Philanthropie d’entreprise vs. RSE

Quelques précisions se doivent d’être faites concernant la distinction qu’il convient de faire entre RSE et philanthropie. En effet, les deux notions, si elles paraissent pourtant bien distinctes, sont souvent confondues. On distinguera ici philanthropie et RSE sur deux points principaux.

Le premier de ces points est que la responsabilité sociale de l’entreprise est « avant le profit ». Cette notion, développée par Kang et Wood, signifie que la responsabilité sociale de l’entreprise est détachée du fait que l’entreprise fasse ou non du profit.

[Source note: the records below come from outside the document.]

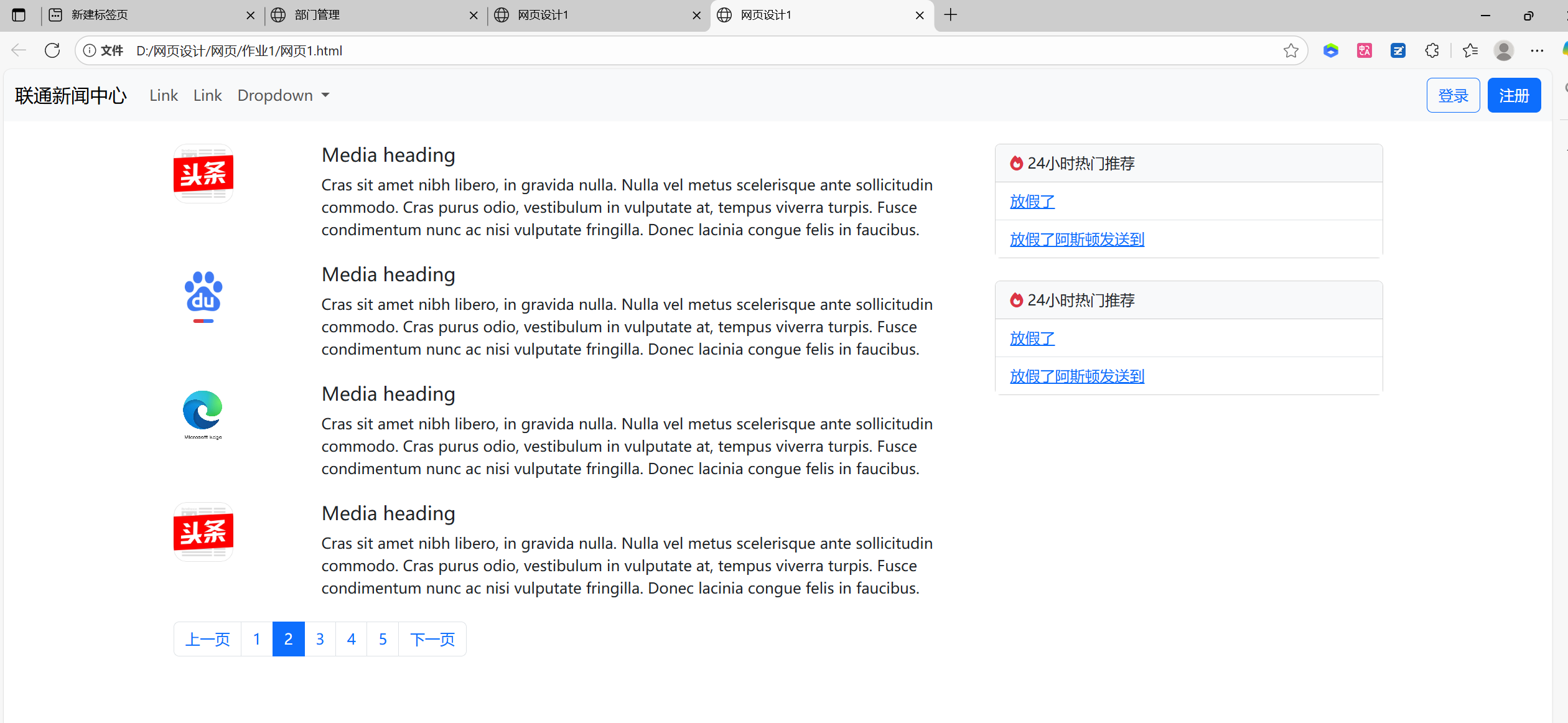Open the browser settings ellipsis menu
This screenshot has height=723, width=1568.
click(1537, 50)
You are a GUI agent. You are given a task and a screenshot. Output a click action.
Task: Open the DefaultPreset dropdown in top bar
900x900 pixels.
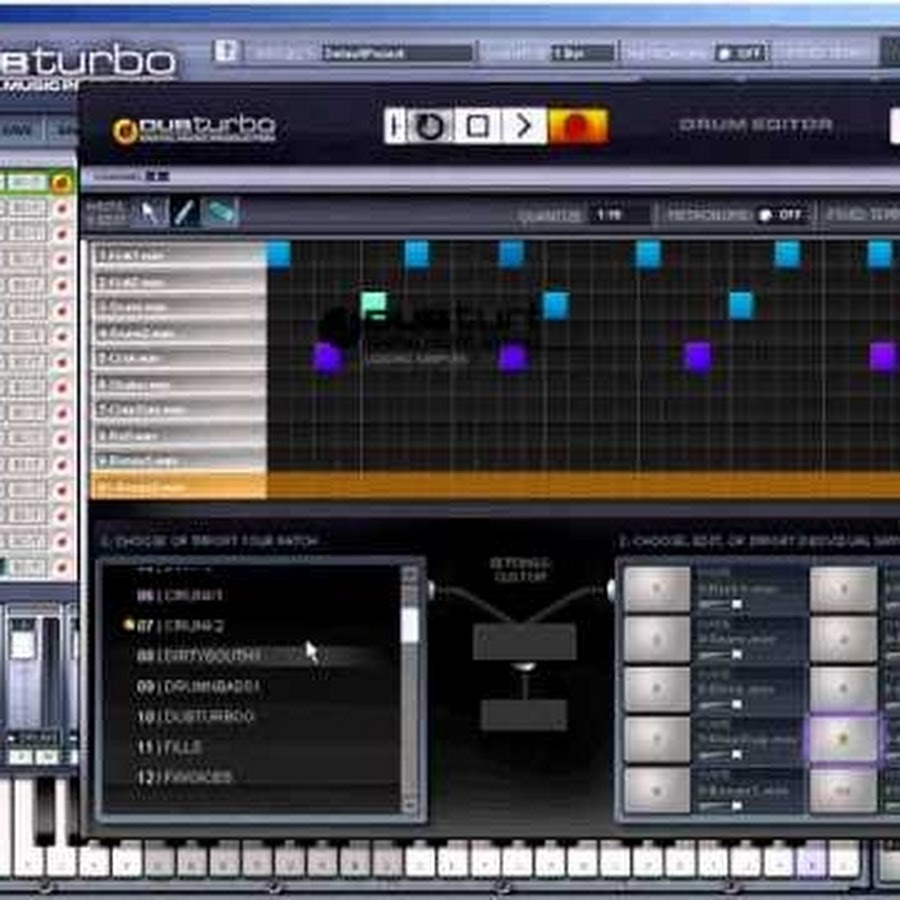point(397,53)

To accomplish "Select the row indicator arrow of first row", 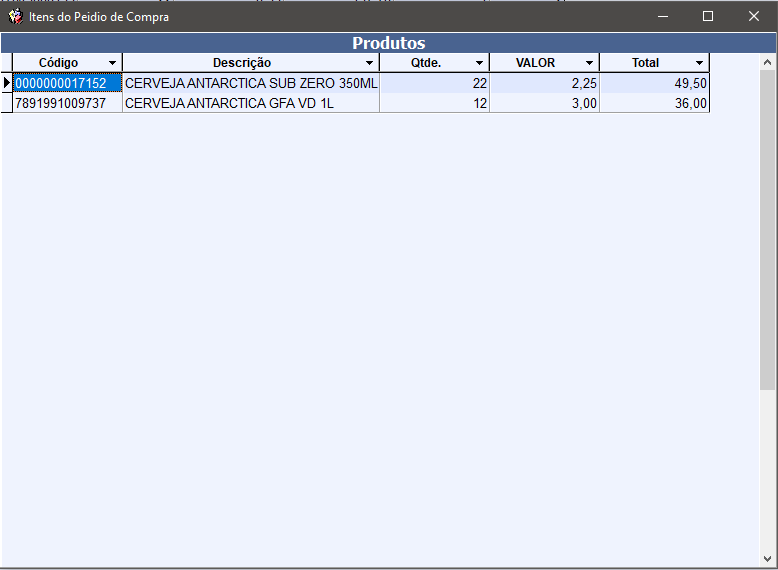I will [x=7, y=83].
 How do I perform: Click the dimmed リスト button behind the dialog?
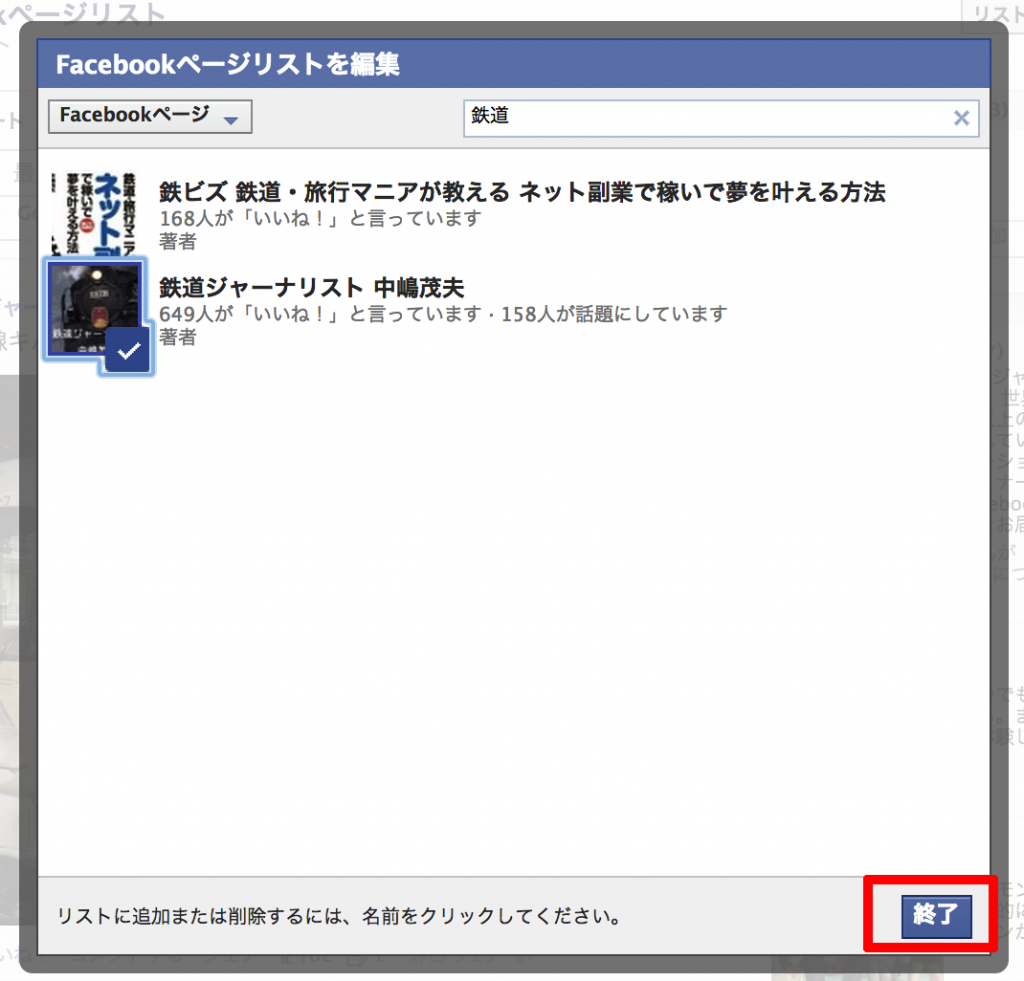[996, 15]
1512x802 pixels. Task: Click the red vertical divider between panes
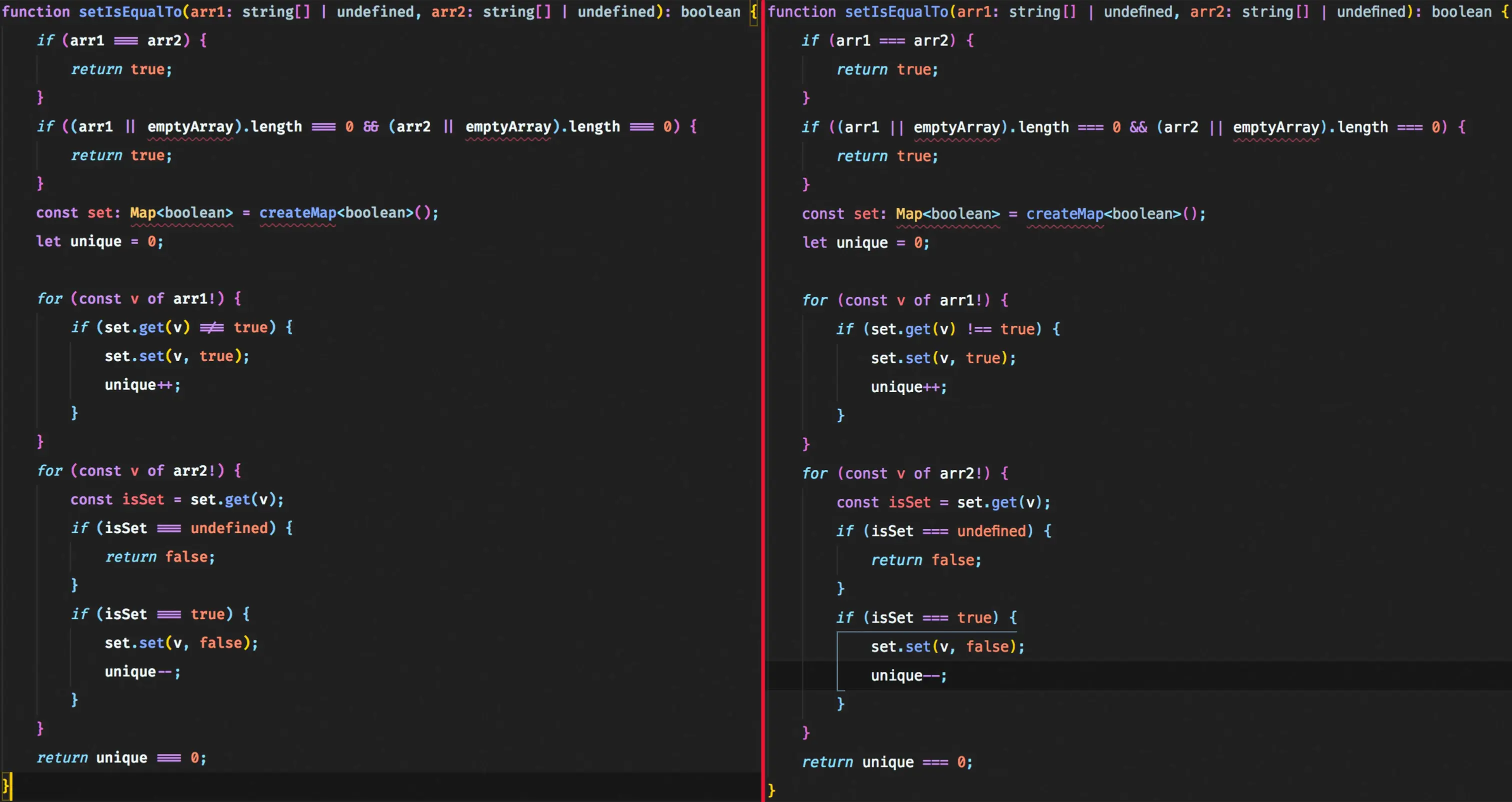763,401
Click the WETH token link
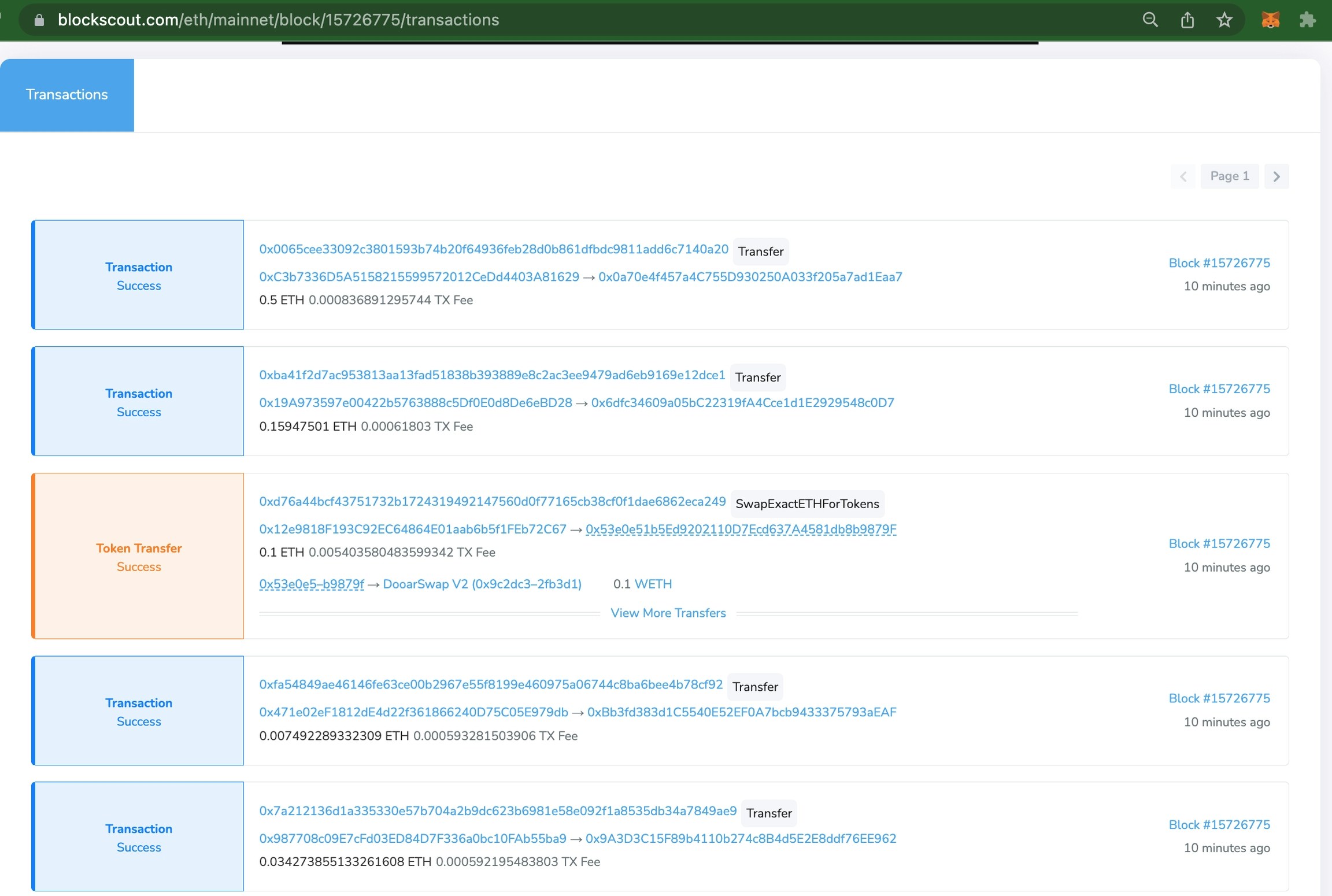The width and height of the screenshot is (1332, 896). coord(653,584)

On sait par exemple que le pour-cent culturel Migros est calcul sur la base du chiffre d’affaire, et non du profit, de façon à ce qu’il soit versé « même en cas de résultats moins réjouissants du commerce de détail. »  Il est important de faire cette précision, tant il est vrai que trop souvent on pense que la RSE est « après le profit », c’est-à-dire qu’une entreprise n’aurait à se comporter de manière responsable que dans le cas où elle génère du bénéfice. Si l’on prend cette réflexion au pied de la lettre, on serait amené à tolérer qu’une entreprise, si elle a des problèmes financiers, pourrait avoir recours au travail des enfants ou polluer son environnement ! Il est bien évident que ça n’est pas le cas, et que c’est en cela que la RSE doit être considérée comme « avant le profit », ce qui n’est pas nécessairement vrai pour la philanthropie d’entreprise qui est souvent liée aux résultats de l’entreprise.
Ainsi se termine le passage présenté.